** Tugas yang Dikerjakan **
**1)** Salin bagian dari teks tentang kasus bunuh diri dan kemiskinan, mulai dari "Pada Maret 2012, ada" dan berakhir pada "25 Maret lalu.".
**2)** Menurut teks tentang kasus bunuh diri dan kemiskinan, dari jembatan mana Markiah melompat?
**3)** Teruskan teks tentang kasus bunuh diri dan kemiskinan, dimulai setelah kalimat terakhirnya.

** Kutipan Teks **
+---+

Pada
awal juli 2012 tepatnya tanggal 4, kita disuguhkan lagi dengan kasus bunuh
diri. Kasus bunuh diri ini ternyata bukan yang pertama dan satu-satunya. Masih
banyak kasus bunuh diri ini yang tidak nampak kepermukaan atau bahkan tidak
dinampakan ke permukaan. Bagaikan fenomena gunung es yang nampak dipermukaannya
sedikit, padahal mungkin didalamnya lebih besar dari apa yang nampak diluarnya.
Adalah
Markiah (30), seorang ibu yang telah melakukan bunuh diri dengan cara melompat
dari jembatan Pulo Empang, kota Bogor. Dalam aksi bunuh dirinya ini sang ibu
mengajak anaknya yang masih berusia tiga tahun.
Kasus
yang serupa juga terjadi pada 2010, Khoir Umi Latifah mengajak dua anak
balitanya membakar diri secara bersama-sama. Kemudian pada 2011, Suharta
mengajak anaknya gantung diri bersama.
Pada Maret 2012, ada dua kasus serupa, Erawati tega menenggelamkan anak
bungsunya yang masih berusia 4 tahun, baru kemudian si ibu memotong urat
nadinya. Di Surabaya, Ratna beserta dua anaknya bersama-sama meminum racun pada
25 Maret lalu.
Beberapa
kasus bunuh diri ini dilansir karena tidak kuat menahan himpitan beban hidup
yang harus mereka tanggung selama ini. Dengan kata lain akibat dari kemiskinan
yang terjadi dimasyarakat kita saat ini. Kemiskinan ini tak jarang juga menjadi
penyebab berbagai masalah atau bahkan tindakan criminal. Seperti, terganggunya
keharmonisan keluarga, perceraian, dan bahkan sampai tindak pembunuhan.
Misalnya
menurut Badan Urusan Peradilan Agama (Badilag) Mahkamah Agung (MA) mencatat
selama periode 2005 hingga 2010 terjadi peningkatan perceraian hingga 70 persen
(republika.co.id, 24/1). Data itu harus dipertanyakan sebab komponen surveinya
tidak realistis. Menurut BPS angka itu adalah perhitungan makro dengan sampel
hanya sekitar 68.000 rumah tangga dari sekitar 61 juta rumah tangga di
Indonesia (http://bimakab.bps.go.id/files/miskin.pdf). Artinya, hanya menggunakan sampel sekitar
0,1115 % yang tentunya belum dapat mewakili sampel data secara makro di
Indonesia. Disamping itu, garis kemiskinan yang digunakan Rp 267.408 untuk
perkotaan dan Rp 229.226 untuk pedesaan tidak logis dan tidak sesuai dengan
biaya hidup sehari-hari.

+---+

** Data yang Disediakan **
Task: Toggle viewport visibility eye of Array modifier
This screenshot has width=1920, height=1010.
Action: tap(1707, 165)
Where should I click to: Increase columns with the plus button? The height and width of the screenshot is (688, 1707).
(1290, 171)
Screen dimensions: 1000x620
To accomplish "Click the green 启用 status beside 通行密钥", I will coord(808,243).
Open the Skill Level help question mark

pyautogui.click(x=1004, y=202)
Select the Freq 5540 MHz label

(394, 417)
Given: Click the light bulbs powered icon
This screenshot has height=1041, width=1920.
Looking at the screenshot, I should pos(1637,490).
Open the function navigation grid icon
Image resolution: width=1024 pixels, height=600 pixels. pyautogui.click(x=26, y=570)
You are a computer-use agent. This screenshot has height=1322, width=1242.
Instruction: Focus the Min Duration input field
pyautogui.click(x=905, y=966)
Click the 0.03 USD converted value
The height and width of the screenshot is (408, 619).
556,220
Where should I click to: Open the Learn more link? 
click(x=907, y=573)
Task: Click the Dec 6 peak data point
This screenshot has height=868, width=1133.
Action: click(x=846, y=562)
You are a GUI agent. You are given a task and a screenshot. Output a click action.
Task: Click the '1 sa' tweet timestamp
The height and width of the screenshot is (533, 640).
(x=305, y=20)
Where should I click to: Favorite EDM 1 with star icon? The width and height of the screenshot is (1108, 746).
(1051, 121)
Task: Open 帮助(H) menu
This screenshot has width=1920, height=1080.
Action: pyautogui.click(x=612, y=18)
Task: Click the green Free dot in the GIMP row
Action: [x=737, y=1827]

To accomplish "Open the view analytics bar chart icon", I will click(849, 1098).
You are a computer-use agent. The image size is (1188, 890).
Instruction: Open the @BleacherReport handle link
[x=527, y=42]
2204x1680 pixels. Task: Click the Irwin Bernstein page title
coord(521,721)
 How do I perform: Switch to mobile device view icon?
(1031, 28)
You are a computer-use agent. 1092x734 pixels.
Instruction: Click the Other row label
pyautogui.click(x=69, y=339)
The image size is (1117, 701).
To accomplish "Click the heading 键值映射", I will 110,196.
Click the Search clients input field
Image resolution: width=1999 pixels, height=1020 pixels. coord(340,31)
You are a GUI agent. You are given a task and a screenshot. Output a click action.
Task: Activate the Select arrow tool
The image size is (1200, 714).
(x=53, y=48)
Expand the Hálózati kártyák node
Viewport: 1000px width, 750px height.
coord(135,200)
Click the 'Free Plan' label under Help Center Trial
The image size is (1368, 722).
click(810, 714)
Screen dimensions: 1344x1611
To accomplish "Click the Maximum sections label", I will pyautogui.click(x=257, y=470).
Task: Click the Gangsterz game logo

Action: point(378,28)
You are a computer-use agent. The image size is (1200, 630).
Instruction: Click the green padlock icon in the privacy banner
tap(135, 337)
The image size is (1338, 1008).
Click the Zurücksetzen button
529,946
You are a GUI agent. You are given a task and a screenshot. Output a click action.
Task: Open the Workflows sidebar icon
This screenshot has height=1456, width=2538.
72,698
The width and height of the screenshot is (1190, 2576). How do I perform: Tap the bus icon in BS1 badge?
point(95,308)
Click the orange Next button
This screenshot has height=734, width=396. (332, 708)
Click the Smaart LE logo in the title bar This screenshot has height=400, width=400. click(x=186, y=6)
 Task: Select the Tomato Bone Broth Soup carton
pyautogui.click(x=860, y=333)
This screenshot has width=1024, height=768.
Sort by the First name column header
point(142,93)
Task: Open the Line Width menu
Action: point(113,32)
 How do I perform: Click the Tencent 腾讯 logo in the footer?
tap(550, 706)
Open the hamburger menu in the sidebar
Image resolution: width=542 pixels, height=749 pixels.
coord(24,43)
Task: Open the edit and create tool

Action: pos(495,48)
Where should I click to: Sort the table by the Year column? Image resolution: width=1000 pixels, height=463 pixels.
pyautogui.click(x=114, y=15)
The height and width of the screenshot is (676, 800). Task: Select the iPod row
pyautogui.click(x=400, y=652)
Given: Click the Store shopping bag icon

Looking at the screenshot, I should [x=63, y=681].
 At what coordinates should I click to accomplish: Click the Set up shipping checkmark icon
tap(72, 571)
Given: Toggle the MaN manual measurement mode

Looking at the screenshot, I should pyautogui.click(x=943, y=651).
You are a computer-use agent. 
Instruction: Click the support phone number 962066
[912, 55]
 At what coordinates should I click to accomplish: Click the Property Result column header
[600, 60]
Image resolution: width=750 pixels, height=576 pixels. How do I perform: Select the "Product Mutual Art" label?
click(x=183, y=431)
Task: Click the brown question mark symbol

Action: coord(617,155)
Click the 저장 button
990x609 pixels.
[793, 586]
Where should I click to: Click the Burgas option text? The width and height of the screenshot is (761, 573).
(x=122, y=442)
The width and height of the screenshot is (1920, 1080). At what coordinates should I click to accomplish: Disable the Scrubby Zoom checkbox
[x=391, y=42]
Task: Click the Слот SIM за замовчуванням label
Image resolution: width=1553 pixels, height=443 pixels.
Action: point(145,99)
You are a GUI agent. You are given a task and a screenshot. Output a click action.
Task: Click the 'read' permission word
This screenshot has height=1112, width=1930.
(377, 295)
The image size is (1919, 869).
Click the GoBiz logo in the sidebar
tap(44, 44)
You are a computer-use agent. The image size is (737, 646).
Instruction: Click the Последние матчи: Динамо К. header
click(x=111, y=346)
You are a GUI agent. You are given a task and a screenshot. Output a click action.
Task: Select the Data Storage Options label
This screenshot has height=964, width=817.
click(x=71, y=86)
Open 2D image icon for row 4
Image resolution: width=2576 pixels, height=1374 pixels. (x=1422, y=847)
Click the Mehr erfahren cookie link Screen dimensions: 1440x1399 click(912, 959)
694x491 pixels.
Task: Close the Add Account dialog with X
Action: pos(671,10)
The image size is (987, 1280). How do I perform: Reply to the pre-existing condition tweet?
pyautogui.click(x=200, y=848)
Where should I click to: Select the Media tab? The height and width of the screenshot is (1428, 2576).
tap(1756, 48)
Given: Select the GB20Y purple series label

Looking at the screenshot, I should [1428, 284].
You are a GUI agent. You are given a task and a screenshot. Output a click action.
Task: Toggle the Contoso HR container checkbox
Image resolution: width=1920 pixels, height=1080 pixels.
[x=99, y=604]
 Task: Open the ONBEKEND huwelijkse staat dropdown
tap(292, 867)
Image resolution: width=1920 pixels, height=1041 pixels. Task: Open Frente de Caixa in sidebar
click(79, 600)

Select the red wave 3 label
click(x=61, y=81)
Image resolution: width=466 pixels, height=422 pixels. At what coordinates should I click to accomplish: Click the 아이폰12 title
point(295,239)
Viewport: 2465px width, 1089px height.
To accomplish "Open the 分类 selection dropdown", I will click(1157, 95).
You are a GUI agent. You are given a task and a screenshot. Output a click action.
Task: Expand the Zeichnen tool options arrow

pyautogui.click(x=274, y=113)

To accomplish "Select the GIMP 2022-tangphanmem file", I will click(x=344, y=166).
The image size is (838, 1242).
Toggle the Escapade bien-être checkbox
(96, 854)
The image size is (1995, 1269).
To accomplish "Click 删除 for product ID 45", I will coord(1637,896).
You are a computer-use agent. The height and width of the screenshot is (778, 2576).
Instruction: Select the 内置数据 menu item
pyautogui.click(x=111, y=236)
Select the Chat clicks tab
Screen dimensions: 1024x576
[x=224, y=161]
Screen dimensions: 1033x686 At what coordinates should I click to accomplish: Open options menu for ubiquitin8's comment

+---+

** Hasil yang Diharapkan **
**1)**
Pada Maret 2012, ada dua kasus serupa, Erawati tega menenggelamkan anak
bungsunya yang masih berusia 4 tahun, baru kemudian si ibu memotong urat
nadinya. Di Surabaya, Ratna beserta dua anaknya bersama-sama meminum racun pada
25 Maret lalu.

**2)** Markiah melompat dari jembatan Pulo Empang, kota Bogor.

**3)**
Program
penurunan kemiskinan yang dilakukan oleh pemerintah ini tidak menghasilkan efek
positif di tengah-tengah masyarakat. Bahkan kemiskinanpun semakin meningkat,
walaupun dikatakan menurun data yang digunakan untuk surveynya ternyata masih
dipertanyakan. Ini terlihat dari masih banyaknya masyarakat yang hanya bisa
memenuhi makan yang layak satu kali dalam satu hari saja, tidak dilihat dari
bagaimana masyarakat tersebut memenuhi sandang dan papannya juga. Seperti yang
dikatakan oleh Sosiolog UIN Syarif Hidayatullah, Musni Umar, menilai berbagai
klaim keberhasilan pemerintah soal pertumbuhan ekonomi hanya menyentuh
masyarakat menengah dan atas. Musni menilai negara yang tidak bisa mengurus
orang miskin sebagai negara yang gagal.
Deraan
kemiskinan yang melanda negeri ini sebenarnya bukan diakibatkan karena Negara
ini miskin serta tidak memiliki sumber kekayaan untuk membiayai masyarakatnya.
Jika kita amati Negara kita ini kaya, bahkan sangat kaya dengan sumber daya
alamnya yang melimpah ruah, ditambah dengan iklim yang tropis yang berpeluang
meningkatnya hasil agraris, seperti pertanian dan perkebunan yang tidak sulit
untuk dikembangkan.
Adapun
faktor utama yang menjadikan sebagian masyarakt ini miskin adalah adanya sistem
yang mengatur Negara ini, yaitu sistem kapitalis-liberal. Dimana dalam sistem
ini diterapkan ‘survival of the fittest’, siapa yang kuat dialah yang menang.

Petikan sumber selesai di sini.